André, né Gerhart Hirsch à Vienne, est fils d’un père juif qui en 1930 a changé son nom en Horst. En été 1947, il rencontre Dorine, jeune Anglaise dont le nom est Doreen Keir, à Lausanne où il a étudié la chimie à l’université. Elle a 23 ans et lui 24 ans.

Nous sommes en 2006. Gorz, 83 ans, commence sa déclaration d’amour par ces mots :

Tu vas avoir quatre-vingt-deux ans. Tu as rapetissé de six centimètres, tu ne pèses que quarante-cinq kilos et tu es toujours belle, gracieuse et désirable. Cela fait cinquante-huit ans que nous vivons ensemble et je t’aime plus que jamais.

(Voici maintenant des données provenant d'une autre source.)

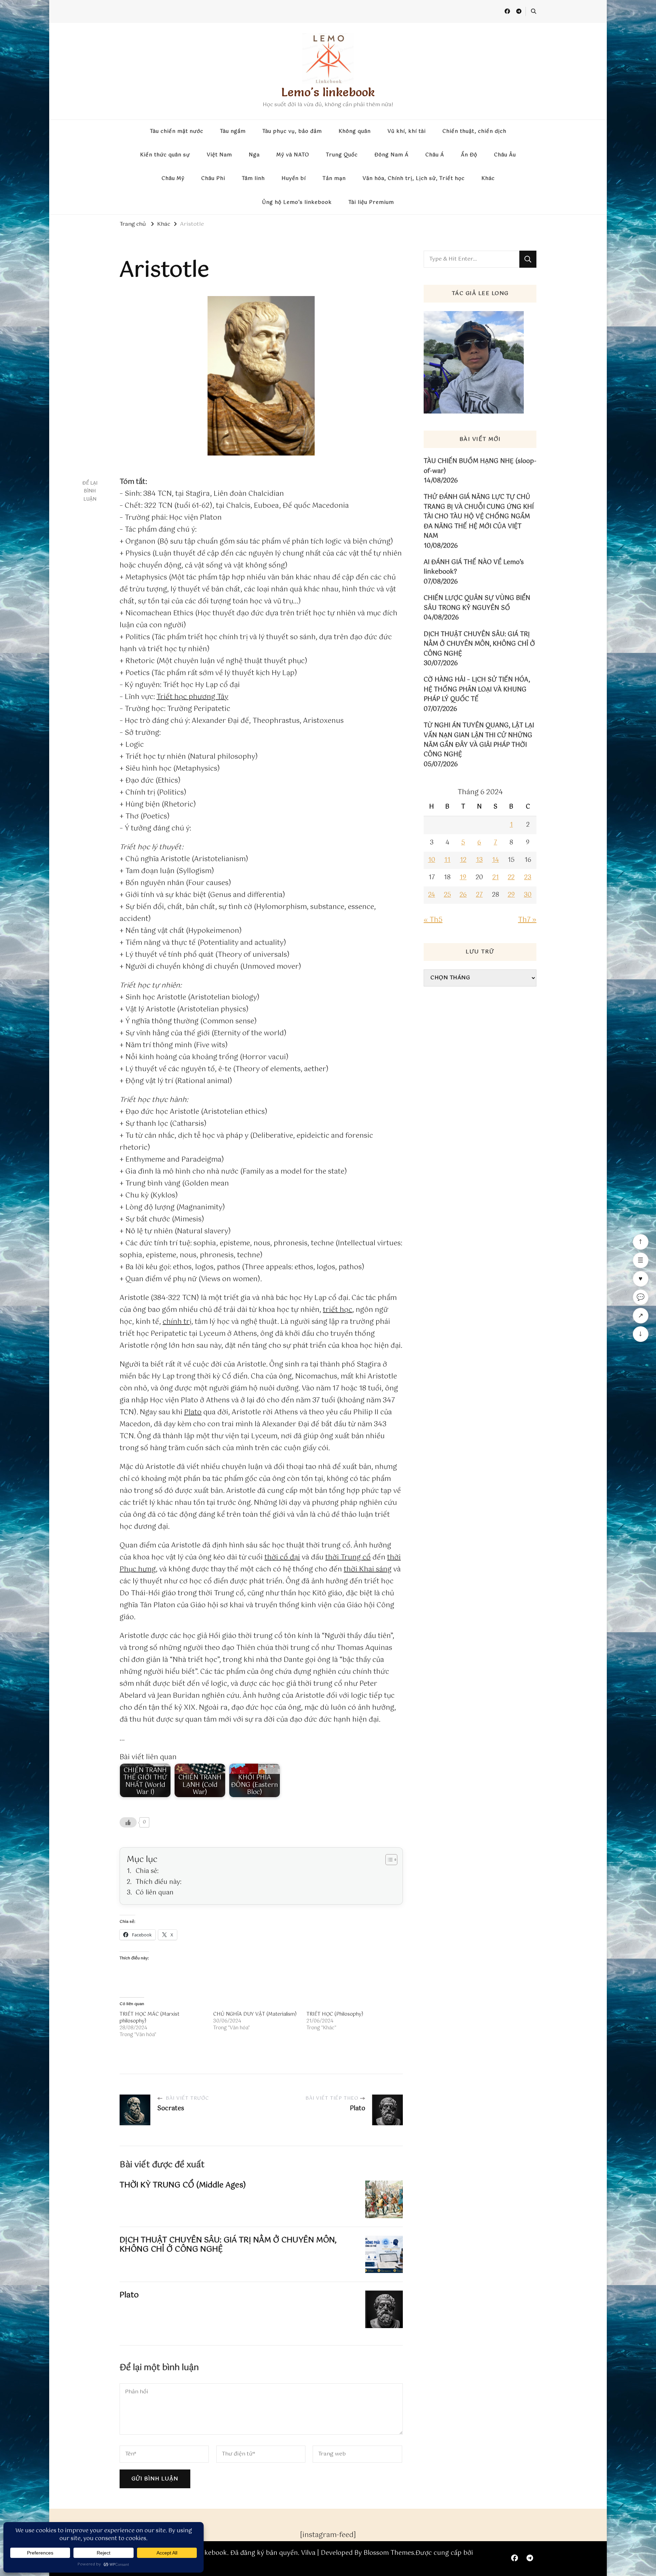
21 (495, 877)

Mais Dorine est malheureusement atteinte d’une maladie dégénérative et d’un cancer. André et Dorine décideront de mourir ensemble. Il écrit en dernière page de sa Lettre à D. :

Nous aimerions chacun ne pas avoir à survivre à la mort de l’autre. Nous nous sommes souvent dit que si, par impossible, nous avions une seconde vie, nous voudrions la passer ensemble.

Le 22 septembre 2007, un faire part adressé aux amis est en bonne vue sur la table. On peut y lire :

Gérard Horst, dit André Gorz, et son épouse Dorine se sont unis dans la mort comme ils s’étaient unis pour la vie.